Pretending it all never happened
Players from everywhere other than the US might be able to squint and pretend that everything looks the same; that 2011-2013 never happened. The scars, however, are apparent under the surface.
The site that was once “where the pros live” now has 2 pros on their roster as famous American players have either already been implicated for their previous involvement or daren’t do business with a site that has ruined the reputation of so many of their peers.
Full Tilt Poker is now run by PokerStars, which means players are going to get good software and plenty of games. International players seem ready to forgive and make their deposits once again.

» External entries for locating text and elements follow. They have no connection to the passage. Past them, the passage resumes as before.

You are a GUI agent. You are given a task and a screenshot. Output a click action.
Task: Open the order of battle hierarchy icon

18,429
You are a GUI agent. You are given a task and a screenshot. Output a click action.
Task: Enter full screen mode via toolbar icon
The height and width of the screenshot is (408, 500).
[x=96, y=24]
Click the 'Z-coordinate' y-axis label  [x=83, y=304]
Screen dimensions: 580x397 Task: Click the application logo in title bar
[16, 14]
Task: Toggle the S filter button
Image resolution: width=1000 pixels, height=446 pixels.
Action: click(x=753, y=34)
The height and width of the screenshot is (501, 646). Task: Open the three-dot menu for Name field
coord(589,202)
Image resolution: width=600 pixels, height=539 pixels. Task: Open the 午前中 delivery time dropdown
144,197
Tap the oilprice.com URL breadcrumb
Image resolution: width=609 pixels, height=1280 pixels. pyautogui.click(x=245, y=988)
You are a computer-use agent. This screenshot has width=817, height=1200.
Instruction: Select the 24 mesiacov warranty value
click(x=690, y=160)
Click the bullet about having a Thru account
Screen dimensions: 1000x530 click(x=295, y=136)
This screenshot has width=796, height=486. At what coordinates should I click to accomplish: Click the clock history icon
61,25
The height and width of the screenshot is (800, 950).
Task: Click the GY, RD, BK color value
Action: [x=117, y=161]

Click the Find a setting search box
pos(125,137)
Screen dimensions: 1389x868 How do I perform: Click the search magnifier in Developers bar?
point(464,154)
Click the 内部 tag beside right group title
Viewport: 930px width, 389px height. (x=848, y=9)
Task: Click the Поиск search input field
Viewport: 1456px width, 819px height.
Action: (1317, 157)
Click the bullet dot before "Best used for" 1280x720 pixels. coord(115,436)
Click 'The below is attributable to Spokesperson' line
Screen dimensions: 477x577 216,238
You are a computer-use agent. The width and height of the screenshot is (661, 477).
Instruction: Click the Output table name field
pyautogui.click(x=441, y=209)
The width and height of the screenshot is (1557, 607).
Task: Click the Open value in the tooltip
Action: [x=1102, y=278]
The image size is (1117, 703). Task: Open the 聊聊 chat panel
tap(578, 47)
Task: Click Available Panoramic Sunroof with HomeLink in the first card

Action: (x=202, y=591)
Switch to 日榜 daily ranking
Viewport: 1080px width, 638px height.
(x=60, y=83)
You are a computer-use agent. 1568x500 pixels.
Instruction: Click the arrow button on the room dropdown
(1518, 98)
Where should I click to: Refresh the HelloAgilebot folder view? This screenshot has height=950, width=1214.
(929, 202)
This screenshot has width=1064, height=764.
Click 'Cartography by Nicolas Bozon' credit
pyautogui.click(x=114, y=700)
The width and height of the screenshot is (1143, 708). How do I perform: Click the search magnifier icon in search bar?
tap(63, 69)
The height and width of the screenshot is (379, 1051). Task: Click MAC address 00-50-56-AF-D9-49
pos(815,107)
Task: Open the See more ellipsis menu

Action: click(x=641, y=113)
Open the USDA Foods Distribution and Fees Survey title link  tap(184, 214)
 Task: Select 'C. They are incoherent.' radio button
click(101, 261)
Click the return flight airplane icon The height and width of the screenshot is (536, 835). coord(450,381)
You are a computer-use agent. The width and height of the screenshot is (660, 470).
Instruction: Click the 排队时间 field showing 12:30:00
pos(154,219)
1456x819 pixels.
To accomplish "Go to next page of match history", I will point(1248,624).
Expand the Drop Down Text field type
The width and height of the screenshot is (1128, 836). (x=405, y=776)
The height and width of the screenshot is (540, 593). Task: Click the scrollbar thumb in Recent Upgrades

I personally will never associate with Full Tilt again
Personally, I take a harder stance and will not ever have any association with the site again, either as a player or webmaster. Figurehead with new management or not, it’s simply distasteful to reward a name that took 3 years to pay back it’s loyal players and employed the equivalent of bonus-sucking Wall Street executives.
To me, Full Tilt will always remain one of the most significant sites in online history with some revolutionary innovations, fun personal memories, and an unfortunate end.